TASK TO COMPLETE.
Reproduce the listing from the line with "Where should I click to: Open" to the line with "pos(1194,36)", switching "Operations" to "Reporting" and leaving everything else unchanged.

Data entries.
• • •
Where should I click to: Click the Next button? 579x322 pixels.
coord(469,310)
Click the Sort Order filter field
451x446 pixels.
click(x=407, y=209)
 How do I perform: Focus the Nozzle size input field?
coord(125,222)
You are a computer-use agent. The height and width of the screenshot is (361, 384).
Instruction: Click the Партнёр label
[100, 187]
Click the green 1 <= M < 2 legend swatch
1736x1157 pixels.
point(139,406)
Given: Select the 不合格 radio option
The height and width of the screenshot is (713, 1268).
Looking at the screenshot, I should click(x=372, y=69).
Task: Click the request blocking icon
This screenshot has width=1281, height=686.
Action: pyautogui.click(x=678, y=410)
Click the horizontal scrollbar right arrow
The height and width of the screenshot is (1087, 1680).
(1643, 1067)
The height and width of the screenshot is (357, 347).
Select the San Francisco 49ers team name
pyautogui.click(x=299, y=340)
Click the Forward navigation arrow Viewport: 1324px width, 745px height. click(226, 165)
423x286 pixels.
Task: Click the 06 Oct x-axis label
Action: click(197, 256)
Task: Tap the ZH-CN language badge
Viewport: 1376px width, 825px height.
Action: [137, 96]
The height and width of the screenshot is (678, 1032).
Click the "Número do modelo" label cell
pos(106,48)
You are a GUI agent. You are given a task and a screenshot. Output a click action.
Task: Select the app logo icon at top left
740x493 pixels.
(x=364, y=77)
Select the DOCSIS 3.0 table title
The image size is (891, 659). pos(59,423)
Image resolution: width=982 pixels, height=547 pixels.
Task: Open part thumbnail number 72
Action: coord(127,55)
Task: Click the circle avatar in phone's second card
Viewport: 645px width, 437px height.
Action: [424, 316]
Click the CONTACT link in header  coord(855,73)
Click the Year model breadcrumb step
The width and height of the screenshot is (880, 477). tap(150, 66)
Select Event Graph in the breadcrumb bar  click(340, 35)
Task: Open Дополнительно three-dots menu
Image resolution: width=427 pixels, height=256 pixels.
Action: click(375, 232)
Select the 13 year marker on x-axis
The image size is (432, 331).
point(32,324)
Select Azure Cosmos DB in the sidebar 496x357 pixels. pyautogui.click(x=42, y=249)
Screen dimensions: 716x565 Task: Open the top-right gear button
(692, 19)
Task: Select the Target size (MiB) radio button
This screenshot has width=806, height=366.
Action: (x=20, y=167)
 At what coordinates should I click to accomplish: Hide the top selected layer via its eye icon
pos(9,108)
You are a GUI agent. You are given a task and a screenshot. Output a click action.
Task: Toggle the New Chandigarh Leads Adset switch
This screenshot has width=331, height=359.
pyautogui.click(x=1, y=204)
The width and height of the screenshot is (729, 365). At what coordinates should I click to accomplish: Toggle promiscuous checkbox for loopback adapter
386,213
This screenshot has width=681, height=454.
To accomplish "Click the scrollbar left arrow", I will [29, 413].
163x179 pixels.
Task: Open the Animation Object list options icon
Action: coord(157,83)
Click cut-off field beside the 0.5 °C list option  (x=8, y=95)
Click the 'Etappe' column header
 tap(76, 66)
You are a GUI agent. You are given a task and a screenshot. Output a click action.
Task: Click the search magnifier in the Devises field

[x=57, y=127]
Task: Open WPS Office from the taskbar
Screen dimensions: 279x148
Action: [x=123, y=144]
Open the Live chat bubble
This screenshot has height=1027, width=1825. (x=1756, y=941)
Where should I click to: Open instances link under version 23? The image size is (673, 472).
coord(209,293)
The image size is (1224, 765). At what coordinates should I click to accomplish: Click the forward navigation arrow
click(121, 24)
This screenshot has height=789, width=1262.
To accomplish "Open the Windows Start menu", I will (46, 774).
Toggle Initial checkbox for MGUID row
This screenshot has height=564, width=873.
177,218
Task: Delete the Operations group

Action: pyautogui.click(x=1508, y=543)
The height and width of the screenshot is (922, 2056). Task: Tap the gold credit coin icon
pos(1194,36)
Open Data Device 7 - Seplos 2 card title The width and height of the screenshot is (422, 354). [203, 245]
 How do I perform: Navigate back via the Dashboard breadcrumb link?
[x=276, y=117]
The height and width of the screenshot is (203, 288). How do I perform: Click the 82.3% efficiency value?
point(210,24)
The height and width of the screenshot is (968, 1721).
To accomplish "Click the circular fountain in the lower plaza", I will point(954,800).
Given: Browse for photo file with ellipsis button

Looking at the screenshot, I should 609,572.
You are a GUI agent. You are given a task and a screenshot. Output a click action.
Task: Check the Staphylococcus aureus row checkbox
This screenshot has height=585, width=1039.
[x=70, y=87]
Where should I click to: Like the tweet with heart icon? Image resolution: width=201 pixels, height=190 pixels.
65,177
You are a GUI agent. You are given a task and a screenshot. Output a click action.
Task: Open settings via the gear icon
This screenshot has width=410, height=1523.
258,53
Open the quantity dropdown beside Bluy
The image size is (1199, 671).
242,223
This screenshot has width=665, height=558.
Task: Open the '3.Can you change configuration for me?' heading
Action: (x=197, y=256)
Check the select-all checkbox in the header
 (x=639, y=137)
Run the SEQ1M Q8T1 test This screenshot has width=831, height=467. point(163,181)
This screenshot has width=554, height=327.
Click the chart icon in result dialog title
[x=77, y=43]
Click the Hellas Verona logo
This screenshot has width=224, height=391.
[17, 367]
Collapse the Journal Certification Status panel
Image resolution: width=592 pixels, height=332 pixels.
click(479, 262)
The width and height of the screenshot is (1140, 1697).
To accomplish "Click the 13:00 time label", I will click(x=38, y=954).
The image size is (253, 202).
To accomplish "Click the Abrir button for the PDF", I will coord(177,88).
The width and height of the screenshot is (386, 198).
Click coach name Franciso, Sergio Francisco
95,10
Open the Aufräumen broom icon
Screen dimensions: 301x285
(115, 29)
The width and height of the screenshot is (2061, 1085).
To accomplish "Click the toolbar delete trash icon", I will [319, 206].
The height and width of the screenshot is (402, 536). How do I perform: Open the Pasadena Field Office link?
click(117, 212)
• • •
RESULT BELOW.
Where should I click to: Open instances link under version 23? The image size is (673, 472).
coord(209,293)
The image size is (1224, 765). At what coordinates should I click to accomplish: Click the forward navigation arrow
click(121, 24)
This screenshot has height=789, width=1262.
To accomplish "Open the Windows Start menu", I will (46, 774).
Toggle Initial checkbox for MGUID row
This screenshot has height=564, width=873.
177,218
Task: Delete the Reporting group

Action: pyautogui.click(x=1508, y=543)
The height and width of the screenshot is (922, 2056). Task: Tap the gold credit coin icon
pos(1194,36)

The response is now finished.